All drugs were dissolved in aqueous stock solutions with the exception of CNQX, which was dissolved in dimethyl sulphoxide. Stock solutions of drugs were diluted at least 1:1000 to the desired concentration in superfusate immediately prior to their use. Dimethyl sulphoxide, diluted 1:1000 in superfusate, had no effect on either the holding current or synaptic currents. Approximately 30 s were required for the drug solution to enter the recording chamber. This delay was due to passage of the perfusate through a heat exchanger. Opioid agonists used were methionine enkephalin (ME; non-selective), [d-Ala2, d-Leu5]-enkephalin (DADLE; non-selective), [d-Ala2, N-Me-Phe4, Gly5-ol]-enkephalin (DAMGO; μ-receptor selective), [d-Pen2,5]-enkephalin (DPDPE; δ-receptor selective), (+)-(5α,7α,8β)-N-methyl-N-[7-(1-pyrrolidinyl)-1-oxaspiro[4.5]dec-8-yl]-benzeneacetamide (U-69593; κ-receptor selective) and orphanin FQ/nociceptin (OFQ; orphan receptor selective). Opioid antagonists used were naloxone (non-selective), d-Phe-Cys-Tyr-d-Trp-Arg-Thr-Pen-Thr-NH2 (CTAP; μ-receptor selective), naloxonazine dihydrochloride (μ-receptor selective) and N,N-diallyl-Tyr-Aib-Aib-Phe-Leu-OH (ICI 174,864, δ-receptor selective). All agonists and antagonists were from Sigma Chemical Co. (St Louis, MO, USA) except CTAP, which was obtained from Peninsula Laboratories (Belmont, CA, USA), and OFQ, which was provided by Dr D. Grandy (Oregon Health Sciences University, Portland, OR, USA). Other chemicals including TTX, baclofen hydrochloride, bicuculline methiodide, 4-aminopyridine (4-AP), AP5 and CNQX were obtained from Sigma Chemical Co.

Record extracts:
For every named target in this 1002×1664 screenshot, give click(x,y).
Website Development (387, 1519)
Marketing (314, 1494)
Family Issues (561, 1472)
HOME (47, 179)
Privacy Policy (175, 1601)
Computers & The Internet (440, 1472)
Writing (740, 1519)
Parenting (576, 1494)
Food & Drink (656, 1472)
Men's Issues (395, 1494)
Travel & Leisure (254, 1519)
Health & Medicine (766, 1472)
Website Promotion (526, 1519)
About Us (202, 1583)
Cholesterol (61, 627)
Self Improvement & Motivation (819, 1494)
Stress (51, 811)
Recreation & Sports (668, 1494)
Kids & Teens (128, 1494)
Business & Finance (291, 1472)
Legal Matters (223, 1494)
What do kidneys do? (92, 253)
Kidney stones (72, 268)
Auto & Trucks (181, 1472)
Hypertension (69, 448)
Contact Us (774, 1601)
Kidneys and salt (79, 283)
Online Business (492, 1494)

Exercise goal: Pick up the methods passage on drug solutions and opioid compounds after its final sentence and carry it forward.

Exercise answer:
Data analysis

Numerical data in the text and error bars in the figures are expressed as means ± s.e.m. Student's two-tailed t tests were used to test for significant differences. In evaluating concentration-dependent drug effects, an IC50 was calculated for the responses from each neuron using KaleidaGraph curve-fitting program (Synergy Software, Reading, PA, USA) on a Macintosh computer. Concentration- response data were fitted to the Hill-Langmuir equation: y = ax/(x + b), where y is the magnitude of effect, a is maximum effect, x is the drug concentration and b is the concentration that inhibits the effects by 50 %.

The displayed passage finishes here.